The CD contains the names, dates of birth and insurance-cover levels of people with life assurance at the bank.
The CD went missing about four weeks ago after being sent from the group's offices to a reinsurer through an external courier.
A spokesman for the bank said that such information was normally sent over an encrypted electronic channel but that the CD had been sent because the system was not working and the information was needed quickly.
A spokesman for HSBC said: "There is no information on this disc in relation to banking or payment details and there were no addresses, so the scope for any fraudulent activity is vastly reduced. There is also no indication it has been stolen, and the disc is password-protected. But we appreciate this is not what our customers expect and we apologise."
The spokesman said the bank would be contacting every customer affected by the loss and was trying to locate the CD.
The Financial Services Authority (FSA) has been informed about the loss, and the bank faces a possible investigation, with the risk of a fine if a lapse in security is found.

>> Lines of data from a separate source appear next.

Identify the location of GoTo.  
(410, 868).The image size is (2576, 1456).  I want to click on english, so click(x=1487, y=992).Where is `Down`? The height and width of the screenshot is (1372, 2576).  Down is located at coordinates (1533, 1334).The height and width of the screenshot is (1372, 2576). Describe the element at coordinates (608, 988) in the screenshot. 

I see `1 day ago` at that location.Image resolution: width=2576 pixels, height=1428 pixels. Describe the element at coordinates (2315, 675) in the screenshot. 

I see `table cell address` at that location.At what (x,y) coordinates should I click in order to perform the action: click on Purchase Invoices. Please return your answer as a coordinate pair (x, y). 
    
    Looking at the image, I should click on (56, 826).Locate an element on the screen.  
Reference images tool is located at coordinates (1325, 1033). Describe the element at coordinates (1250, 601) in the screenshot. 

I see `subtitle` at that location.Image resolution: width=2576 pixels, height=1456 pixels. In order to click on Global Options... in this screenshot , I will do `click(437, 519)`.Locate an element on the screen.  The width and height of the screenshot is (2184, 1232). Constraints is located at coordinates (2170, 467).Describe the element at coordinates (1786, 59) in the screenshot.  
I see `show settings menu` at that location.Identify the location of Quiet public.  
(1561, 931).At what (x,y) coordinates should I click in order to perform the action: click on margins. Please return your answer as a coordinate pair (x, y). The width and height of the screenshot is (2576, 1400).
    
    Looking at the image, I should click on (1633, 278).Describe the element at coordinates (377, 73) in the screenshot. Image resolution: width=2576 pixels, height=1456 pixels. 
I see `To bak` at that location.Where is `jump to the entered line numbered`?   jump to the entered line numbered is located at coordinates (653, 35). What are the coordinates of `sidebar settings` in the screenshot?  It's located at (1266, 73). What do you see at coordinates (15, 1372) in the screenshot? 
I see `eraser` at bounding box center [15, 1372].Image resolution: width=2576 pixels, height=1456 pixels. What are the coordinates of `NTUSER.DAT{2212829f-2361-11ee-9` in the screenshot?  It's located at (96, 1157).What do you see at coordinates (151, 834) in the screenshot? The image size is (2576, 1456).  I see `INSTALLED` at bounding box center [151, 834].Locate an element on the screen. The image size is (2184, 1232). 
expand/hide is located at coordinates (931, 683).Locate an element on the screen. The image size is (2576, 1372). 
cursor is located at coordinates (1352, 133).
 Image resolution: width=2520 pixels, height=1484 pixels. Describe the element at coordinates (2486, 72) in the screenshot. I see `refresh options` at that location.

A spokesman for the FSA said: "We look to firms to put controls in place to look after things such as information security and data control. We have, in the past, taken action where we felt firms had not met those principles."
The FSA has previously fined insurer Norwich Union £1.26m after its lack of controls enabled fraudsters to cash in £3.3m in polices. Nationwide was also fined £980,000 after a laptop containing confidential customer details was stolen from an employee's home.